Судя по тому, как судорожно сжались ее пальцы, точно лапки издыхающего паука, Олимпия едва сдерживается, чтобы не наброситься на меня. Сегодня же начну поиски съемной квартиры. Нужно съезжать, и притом поскорее. Что ни день, Олимпия ярится все пуще, а когда уже никакой корсет не скроет ее тайну, она совсем озвереет.

Но Олимпия не кидается на меня с кулаками — она трет ими глаза. Она плачет. Слезы текут по щекам, словно капли жира по неровным бокам сальной свечи.

— Да пошли вы все к черту, — роняет она и, не глядя на меня, карабкается вверх по лестнице.

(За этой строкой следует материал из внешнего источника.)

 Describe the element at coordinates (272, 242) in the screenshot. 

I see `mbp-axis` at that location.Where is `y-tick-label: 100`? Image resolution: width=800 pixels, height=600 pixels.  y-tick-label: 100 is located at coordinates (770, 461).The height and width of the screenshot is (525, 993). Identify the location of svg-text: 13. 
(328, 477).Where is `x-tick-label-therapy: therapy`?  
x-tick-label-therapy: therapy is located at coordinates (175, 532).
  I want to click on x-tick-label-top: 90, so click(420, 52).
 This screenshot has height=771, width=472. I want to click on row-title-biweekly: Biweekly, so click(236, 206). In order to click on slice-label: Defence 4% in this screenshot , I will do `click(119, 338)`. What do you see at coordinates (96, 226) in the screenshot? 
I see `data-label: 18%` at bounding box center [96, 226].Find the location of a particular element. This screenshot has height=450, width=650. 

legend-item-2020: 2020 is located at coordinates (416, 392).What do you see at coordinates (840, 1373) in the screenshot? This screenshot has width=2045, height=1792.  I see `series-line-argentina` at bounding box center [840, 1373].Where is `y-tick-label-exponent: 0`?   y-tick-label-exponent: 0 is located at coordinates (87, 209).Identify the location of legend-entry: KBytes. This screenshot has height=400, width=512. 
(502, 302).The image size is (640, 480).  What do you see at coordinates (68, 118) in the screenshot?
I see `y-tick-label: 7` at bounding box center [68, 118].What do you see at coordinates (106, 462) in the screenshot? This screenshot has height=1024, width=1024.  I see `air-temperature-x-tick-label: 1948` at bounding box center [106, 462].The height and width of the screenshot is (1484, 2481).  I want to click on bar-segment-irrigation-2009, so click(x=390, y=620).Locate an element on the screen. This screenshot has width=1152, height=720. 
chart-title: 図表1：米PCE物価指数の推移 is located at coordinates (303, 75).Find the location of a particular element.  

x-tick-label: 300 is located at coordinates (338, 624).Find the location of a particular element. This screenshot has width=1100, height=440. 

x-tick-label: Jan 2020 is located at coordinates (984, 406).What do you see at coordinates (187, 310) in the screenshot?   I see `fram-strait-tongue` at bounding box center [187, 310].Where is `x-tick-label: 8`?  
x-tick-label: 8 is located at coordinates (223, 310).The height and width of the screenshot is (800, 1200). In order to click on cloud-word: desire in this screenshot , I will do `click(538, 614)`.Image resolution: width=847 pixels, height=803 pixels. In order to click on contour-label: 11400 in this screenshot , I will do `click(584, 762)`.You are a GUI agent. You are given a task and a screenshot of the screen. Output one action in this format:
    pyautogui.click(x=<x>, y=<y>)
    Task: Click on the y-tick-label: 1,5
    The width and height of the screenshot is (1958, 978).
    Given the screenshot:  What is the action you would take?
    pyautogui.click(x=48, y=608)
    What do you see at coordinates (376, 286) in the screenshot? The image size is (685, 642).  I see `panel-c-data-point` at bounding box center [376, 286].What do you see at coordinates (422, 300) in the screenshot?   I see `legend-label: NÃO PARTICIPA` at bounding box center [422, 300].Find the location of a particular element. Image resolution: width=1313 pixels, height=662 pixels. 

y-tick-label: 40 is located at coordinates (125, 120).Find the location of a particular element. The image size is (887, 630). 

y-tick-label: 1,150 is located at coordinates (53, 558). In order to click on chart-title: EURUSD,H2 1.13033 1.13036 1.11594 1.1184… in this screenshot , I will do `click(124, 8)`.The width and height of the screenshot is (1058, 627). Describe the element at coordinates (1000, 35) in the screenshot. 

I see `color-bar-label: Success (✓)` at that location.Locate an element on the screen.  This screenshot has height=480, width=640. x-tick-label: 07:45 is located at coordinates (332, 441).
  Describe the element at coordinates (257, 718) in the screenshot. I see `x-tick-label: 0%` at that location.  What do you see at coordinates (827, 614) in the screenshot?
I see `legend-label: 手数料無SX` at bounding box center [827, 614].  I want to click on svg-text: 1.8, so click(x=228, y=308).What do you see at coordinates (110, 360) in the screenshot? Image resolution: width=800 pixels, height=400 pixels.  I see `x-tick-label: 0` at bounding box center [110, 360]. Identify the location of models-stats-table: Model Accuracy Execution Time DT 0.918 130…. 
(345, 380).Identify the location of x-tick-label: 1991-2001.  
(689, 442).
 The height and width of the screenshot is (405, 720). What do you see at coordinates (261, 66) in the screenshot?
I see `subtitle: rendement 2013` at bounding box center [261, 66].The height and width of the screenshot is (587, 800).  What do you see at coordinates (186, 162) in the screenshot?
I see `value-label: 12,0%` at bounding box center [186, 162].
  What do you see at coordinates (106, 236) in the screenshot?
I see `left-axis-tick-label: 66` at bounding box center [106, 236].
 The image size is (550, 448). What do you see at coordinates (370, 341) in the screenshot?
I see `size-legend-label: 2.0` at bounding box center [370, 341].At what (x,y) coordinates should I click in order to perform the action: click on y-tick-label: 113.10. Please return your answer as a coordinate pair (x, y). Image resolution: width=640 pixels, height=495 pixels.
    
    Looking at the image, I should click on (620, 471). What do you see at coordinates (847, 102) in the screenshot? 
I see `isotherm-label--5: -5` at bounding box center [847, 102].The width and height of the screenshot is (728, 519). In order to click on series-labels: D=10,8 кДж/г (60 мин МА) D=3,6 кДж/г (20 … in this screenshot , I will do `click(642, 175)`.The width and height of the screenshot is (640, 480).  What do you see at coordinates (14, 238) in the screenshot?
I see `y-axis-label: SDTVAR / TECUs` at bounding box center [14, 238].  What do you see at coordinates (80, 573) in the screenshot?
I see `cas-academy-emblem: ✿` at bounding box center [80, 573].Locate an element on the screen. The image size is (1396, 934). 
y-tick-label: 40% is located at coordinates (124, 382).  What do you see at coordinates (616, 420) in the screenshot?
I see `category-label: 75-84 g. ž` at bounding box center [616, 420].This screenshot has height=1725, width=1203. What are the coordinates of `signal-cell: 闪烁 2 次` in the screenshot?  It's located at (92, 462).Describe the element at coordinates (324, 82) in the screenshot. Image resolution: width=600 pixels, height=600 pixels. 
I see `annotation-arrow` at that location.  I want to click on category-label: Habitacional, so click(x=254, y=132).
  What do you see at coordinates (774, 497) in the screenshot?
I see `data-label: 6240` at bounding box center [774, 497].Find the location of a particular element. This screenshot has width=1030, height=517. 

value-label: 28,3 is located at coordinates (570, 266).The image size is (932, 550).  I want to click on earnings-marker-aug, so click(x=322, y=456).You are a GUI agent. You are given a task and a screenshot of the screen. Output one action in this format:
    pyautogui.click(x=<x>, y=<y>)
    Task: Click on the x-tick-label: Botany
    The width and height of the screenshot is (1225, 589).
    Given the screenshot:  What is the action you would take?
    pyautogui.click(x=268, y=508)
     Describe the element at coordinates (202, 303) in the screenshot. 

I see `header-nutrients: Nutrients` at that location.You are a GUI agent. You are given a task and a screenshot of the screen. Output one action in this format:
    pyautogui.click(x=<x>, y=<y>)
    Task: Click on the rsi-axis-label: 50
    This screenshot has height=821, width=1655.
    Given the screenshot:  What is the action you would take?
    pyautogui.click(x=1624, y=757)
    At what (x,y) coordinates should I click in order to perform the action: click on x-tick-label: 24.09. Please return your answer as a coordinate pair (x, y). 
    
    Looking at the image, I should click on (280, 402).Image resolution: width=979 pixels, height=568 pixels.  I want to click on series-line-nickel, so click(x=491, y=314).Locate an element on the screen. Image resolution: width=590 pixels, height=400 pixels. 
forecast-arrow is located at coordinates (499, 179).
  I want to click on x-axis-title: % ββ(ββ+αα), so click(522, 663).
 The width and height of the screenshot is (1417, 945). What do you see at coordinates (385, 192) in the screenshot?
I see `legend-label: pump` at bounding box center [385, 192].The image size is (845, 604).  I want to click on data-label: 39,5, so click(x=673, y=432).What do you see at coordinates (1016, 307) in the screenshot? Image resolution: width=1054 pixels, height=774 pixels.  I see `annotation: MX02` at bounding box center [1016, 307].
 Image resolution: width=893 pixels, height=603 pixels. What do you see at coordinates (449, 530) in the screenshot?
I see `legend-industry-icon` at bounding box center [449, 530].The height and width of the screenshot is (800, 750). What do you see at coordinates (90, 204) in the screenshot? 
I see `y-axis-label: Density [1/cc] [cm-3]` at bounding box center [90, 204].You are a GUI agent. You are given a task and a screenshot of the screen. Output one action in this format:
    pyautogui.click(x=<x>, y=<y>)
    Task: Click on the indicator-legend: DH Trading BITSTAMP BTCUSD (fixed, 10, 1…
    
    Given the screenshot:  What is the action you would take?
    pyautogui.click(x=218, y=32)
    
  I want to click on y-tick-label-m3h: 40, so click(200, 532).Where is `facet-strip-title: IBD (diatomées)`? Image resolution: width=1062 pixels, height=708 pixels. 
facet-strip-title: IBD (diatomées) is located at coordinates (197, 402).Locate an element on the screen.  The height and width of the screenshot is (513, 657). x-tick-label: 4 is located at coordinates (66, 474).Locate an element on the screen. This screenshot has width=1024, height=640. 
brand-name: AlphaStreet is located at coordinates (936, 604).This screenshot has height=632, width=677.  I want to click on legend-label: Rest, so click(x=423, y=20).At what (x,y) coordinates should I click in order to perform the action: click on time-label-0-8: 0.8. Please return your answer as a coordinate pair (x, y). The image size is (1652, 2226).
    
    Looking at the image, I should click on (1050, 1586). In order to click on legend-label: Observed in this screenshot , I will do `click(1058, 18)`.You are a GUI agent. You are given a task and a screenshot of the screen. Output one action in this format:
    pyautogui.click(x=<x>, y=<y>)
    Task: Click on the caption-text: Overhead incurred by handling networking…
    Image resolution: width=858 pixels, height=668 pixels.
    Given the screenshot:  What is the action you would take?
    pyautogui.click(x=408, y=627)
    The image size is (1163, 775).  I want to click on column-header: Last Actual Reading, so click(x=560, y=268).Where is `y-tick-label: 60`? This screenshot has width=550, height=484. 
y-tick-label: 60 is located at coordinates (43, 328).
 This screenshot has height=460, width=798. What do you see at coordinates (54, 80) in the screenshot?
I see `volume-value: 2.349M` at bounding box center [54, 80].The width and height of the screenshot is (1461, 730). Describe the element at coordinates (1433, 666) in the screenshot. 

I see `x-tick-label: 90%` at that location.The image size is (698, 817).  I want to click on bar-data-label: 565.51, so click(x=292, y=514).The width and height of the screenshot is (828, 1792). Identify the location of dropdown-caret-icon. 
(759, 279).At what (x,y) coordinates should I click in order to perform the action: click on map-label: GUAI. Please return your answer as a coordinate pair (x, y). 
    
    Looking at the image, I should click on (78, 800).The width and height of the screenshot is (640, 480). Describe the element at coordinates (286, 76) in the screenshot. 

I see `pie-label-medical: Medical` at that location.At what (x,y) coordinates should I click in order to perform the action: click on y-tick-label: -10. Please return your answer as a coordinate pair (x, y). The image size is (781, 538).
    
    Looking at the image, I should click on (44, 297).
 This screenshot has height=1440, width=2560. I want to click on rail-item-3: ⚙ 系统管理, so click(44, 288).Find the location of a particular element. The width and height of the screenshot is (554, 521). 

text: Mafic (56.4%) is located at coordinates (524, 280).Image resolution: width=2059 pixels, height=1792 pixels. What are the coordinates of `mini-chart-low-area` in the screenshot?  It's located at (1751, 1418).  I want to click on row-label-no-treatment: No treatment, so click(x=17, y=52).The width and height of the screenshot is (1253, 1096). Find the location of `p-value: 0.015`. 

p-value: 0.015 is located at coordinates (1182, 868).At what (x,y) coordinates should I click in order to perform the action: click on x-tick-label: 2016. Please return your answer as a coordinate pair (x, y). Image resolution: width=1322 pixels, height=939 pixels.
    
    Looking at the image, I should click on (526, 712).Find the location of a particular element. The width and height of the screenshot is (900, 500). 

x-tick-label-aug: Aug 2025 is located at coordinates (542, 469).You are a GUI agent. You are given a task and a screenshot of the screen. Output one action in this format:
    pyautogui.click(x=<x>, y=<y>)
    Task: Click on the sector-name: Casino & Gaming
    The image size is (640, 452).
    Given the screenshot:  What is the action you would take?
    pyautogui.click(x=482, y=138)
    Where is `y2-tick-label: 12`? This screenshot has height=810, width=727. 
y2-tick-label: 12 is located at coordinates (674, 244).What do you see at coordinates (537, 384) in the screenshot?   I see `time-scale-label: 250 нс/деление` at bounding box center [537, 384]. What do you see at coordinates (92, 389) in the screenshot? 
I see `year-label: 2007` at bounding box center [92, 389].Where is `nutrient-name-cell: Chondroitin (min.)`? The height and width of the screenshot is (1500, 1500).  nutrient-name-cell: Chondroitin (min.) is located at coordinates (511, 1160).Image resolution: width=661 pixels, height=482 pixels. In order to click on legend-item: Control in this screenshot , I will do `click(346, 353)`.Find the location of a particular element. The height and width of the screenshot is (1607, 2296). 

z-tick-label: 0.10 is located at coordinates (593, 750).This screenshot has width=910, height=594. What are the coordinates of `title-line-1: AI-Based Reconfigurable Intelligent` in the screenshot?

Перебранка истощила ее силы. Всем своим существом она стремится к склянке с заветной настойкой, красно-бурой, как загустевшая кровь. В последнее время она взяла за правило приносить бутылочку лауданума к столу и лить его в свое вино, не размениваться на такие мелочи, как счет капель. Пару раз я видела, как она прихлебывает из горлышка. Но лауданум плохой помощник в ее положении, и если таким образом она пытается облегчить свое бремя, то лишь здоровье погубит.